::: MATERIAL FOR THIS EXERCISE

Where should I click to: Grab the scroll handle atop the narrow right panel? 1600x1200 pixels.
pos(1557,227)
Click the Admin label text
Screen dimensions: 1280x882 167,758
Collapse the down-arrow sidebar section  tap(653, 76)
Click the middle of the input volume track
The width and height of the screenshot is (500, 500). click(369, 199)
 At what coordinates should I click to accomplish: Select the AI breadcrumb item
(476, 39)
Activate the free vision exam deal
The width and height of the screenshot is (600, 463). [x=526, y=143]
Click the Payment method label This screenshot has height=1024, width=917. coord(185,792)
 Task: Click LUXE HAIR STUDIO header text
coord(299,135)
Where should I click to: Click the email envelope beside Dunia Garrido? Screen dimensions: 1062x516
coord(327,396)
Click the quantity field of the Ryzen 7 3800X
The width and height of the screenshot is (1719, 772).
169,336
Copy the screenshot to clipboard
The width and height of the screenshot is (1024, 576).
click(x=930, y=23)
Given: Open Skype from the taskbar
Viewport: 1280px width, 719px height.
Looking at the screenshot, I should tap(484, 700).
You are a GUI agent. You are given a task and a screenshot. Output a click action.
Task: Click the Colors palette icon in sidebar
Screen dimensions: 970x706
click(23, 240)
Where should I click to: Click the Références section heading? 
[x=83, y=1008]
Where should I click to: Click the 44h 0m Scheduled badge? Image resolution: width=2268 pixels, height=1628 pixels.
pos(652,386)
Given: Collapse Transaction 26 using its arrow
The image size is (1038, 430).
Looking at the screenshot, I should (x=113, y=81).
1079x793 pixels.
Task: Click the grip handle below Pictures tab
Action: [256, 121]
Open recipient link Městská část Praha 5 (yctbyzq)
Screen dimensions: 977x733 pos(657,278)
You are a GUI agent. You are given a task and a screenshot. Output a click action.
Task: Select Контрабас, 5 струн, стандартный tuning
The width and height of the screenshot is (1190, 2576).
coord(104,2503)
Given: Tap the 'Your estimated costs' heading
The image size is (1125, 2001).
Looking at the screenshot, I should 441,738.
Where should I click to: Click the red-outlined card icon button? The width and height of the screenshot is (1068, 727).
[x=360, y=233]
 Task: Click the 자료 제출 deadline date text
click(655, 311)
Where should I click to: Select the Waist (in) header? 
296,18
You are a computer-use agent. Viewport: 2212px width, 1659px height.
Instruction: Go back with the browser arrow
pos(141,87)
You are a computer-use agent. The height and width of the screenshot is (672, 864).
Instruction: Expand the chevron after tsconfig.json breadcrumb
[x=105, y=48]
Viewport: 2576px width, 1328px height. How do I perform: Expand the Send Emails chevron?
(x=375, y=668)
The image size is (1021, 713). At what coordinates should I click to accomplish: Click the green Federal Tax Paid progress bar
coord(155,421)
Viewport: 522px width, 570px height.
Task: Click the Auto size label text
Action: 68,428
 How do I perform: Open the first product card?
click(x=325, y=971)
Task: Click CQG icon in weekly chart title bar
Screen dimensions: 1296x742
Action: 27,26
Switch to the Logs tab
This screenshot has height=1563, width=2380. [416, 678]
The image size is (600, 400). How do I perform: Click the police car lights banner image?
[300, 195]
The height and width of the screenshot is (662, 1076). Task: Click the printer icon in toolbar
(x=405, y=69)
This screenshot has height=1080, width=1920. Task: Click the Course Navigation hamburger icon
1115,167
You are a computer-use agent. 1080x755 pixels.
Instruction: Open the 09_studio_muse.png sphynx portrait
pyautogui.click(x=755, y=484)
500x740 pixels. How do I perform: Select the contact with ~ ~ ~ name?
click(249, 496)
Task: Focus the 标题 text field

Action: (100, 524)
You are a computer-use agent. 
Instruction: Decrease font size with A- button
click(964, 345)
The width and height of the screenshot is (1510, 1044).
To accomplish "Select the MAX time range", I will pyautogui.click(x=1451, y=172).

::::::

TASK DESCRIPTION: Rewrite the entries from the line with "Where should I click to: Click the red-outlined" up to and including the line with "(x=375, y=668)", substituting "image" for every "screenshot" and leaving everything else unchanged.

RESULT OF THE EXERCISE:
Where should I click to: Click the red-outlined card icon button? The width and height of the image is (1068, 727).
[x=360, y=233]
 Task: Click the 자료 제출 deadline date text
click(655, 311)
Where should I click to: Select the Waist (in) header? 
296,18
You are a computer-use agent. Viewport: 2212px width, 1659px height.
Instruction: Go back with the browser arrow
pos(141,87)
You are a computer-use agent. The height and width of the image is (672, 864).
Instruction: Expand the chevron after tsconfig.json breadcrumb
[x=105, y=48]
Viewport: 2576px width, 1328px height. How do I perform: Expand the Send Emails chevron?
(x=375, y=668)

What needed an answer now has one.